Find where a value becomes wrong
(dlv) break pkg/service.go:88 if result == nil
(dlv) continue
(dlv) stack
(dlv) frame 1
(dlv) locals
Add a condition to stop at the first suspicious state instead of stepping through every call.
Investigate goroutine issues
(dlv) break deadlock_suspect.go:45
(dlv) continue
(dlv) goroutines -t 5
(dlv) goroutines -with userloc mu
(dlv) goroutine 8 bt
Use this flow for deadlocks, blocked channels, mutex contention, or worker pools that appear stuck.

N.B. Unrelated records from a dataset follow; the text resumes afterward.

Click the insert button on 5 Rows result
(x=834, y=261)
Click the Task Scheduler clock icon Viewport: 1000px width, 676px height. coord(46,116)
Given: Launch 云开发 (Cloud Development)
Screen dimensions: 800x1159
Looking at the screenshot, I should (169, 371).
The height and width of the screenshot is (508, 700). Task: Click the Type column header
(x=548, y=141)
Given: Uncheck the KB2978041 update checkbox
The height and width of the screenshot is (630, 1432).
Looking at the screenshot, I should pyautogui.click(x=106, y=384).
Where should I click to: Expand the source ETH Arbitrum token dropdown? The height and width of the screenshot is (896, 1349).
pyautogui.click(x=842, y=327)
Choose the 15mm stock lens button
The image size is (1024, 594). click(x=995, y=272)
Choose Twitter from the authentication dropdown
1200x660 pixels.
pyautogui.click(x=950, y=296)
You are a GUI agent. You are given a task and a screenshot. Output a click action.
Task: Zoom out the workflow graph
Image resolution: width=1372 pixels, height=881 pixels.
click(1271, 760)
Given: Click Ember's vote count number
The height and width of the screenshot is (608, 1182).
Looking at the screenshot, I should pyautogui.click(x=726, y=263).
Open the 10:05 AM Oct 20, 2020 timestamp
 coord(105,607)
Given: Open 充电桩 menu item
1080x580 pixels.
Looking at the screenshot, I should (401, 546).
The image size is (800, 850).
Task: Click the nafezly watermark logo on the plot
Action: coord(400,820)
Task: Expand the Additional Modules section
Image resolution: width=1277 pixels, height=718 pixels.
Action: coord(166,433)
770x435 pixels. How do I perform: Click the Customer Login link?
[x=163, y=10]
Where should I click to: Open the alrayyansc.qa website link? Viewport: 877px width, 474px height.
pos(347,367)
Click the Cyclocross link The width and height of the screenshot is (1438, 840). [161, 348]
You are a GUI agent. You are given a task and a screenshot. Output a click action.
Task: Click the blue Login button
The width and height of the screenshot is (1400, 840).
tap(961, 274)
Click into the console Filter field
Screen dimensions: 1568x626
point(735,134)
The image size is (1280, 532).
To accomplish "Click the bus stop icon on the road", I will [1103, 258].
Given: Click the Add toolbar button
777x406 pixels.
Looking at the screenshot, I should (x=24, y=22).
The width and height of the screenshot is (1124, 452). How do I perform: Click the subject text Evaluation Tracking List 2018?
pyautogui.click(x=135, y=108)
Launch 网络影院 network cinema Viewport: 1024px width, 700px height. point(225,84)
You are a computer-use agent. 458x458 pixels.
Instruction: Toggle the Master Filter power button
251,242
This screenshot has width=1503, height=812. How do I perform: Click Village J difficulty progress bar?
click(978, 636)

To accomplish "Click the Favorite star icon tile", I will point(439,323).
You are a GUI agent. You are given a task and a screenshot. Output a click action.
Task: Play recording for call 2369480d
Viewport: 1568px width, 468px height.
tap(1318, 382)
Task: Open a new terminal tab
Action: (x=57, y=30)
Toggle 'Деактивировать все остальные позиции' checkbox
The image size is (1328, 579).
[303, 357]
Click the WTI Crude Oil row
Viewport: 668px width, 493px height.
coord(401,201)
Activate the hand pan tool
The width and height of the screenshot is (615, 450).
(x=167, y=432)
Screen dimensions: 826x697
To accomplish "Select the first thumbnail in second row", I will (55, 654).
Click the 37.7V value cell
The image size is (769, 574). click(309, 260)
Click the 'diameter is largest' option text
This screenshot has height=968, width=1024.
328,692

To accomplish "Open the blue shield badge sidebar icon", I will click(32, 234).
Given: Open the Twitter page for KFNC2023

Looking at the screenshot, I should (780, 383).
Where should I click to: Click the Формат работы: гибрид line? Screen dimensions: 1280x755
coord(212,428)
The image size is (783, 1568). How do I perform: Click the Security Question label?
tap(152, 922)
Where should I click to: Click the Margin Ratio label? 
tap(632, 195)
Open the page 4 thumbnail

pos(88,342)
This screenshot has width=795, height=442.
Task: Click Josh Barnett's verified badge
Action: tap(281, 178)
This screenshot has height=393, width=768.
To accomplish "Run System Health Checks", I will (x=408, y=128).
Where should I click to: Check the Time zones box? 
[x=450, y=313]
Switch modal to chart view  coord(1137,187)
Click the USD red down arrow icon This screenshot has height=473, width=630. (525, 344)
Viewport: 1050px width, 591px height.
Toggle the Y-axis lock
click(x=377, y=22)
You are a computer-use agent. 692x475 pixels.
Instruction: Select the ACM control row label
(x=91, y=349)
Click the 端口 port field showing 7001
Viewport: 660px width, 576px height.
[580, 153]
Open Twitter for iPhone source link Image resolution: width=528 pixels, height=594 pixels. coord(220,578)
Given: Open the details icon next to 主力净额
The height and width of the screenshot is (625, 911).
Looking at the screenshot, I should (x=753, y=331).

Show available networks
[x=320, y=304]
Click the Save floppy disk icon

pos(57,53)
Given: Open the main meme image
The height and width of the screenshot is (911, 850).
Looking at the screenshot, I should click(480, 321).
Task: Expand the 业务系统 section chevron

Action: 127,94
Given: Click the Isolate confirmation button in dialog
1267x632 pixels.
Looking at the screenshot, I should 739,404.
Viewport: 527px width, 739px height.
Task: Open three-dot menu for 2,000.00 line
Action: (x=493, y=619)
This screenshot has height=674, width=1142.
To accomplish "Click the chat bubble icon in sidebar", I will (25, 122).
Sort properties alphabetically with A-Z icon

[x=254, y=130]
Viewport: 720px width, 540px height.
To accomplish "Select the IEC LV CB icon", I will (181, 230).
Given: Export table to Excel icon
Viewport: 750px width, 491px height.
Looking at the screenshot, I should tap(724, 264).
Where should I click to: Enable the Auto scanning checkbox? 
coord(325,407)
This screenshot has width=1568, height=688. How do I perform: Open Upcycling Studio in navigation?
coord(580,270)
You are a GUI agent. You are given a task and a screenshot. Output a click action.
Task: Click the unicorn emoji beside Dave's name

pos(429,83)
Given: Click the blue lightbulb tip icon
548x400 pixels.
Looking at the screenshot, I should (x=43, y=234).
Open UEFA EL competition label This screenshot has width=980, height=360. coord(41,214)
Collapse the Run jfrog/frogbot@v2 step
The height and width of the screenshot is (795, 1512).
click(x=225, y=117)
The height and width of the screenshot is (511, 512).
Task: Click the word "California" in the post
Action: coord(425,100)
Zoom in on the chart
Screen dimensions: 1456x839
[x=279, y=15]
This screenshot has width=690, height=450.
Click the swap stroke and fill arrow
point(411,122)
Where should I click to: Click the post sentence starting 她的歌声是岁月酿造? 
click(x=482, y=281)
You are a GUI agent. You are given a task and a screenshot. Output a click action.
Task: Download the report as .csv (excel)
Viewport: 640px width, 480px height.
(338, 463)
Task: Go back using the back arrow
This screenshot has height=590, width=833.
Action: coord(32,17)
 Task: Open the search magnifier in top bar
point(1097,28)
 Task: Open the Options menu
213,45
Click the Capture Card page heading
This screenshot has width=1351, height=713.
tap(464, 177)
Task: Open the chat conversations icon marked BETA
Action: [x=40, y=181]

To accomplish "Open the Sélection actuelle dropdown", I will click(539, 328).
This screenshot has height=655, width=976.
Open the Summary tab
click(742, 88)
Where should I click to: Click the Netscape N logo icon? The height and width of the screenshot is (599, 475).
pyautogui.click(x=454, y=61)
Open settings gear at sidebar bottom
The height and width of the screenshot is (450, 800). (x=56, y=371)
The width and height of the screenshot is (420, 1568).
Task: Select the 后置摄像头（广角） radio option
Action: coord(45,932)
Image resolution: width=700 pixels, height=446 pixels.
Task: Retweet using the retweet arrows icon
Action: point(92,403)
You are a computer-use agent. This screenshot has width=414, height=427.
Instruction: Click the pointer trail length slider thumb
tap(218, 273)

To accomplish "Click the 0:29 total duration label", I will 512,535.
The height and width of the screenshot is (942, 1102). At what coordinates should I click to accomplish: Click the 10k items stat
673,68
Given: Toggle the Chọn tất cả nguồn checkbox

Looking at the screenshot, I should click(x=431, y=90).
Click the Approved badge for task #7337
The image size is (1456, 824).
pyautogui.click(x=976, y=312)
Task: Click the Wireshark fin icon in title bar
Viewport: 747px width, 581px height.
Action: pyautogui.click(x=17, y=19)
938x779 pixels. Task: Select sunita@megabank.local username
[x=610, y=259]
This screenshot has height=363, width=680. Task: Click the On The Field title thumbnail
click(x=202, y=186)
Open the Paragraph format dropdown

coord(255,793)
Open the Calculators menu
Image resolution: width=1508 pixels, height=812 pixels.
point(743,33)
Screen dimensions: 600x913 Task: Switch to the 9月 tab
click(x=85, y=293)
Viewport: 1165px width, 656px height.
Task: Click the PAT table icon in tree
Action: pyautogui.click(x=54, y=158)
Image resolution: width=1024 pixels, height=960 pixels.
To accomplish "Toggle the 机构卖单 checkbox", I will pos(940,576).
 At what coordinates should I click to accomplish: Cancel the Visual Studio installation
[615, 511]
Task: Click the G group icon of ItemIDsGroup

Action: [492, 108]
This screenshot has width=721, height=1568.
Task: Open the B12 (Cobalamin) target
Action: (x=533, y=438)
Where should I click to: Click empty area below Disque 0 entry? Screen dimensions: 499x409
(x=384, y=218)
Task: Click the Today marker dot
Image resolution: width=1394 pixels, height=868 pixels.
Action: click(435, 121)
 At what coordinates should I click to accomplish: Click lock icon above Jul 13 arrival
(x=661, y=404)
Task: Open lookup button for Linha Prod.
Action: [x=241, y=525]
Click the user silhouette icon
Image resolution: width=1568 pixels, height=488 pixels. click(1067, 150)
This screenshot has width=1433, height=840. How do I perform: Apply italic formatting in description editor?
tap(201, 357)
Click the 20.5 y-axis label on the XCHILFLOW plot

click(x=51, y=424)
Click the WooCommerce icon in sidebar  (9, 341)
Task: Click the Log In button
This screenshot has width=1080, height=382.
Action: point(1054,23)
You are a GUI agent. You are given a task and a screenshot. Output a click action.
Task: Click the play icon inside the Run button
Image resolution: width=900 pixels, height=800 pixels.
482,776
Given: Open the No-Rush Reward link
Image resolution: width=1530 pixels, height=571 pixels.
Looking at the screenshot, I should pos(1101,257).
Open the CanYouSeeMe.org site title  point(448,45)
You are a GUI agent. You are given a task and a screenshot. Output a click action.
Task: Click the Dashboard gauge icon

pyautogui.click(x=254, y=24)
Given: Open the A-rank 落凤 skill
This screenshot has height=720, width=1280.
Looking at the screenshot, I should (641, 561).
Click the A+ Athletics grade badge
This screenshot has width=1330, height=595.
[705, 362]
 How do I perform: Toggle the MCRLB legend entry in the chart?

Keep an edit-debug loop tight
# After editing source:
(dlv) rebuild
(dlv) continue
Use rebuild when source changed and you want to keep existing breakpoints.
Apply practical tips
- Use tab completion in the REPL for commands and symbols.
- Use
on <bp> print <expr> when you want lightweight tracing without stopping.
- Use
restart to rerun quickly and rebuild when code changed.
- Use
print for most Go expressions, including field access, indexing, slicing, and type assertions.
- Use
dlv debug --build-flags='-race' or dlv test --build-flags='-race' when reproducing race conditions.
- Use
dlv debug --build-flags='-gcflags=all=-N -l' if optimized code makes variables hard to inspect.
- Use
--headless --api-version=2 when running Delve as a server for remote debugging.
- Use
help <command> inside Delve when a REPL command's flags are unclear.
- Use
~/.config/dlv/config.yml to define defaults such as aliases or output limits.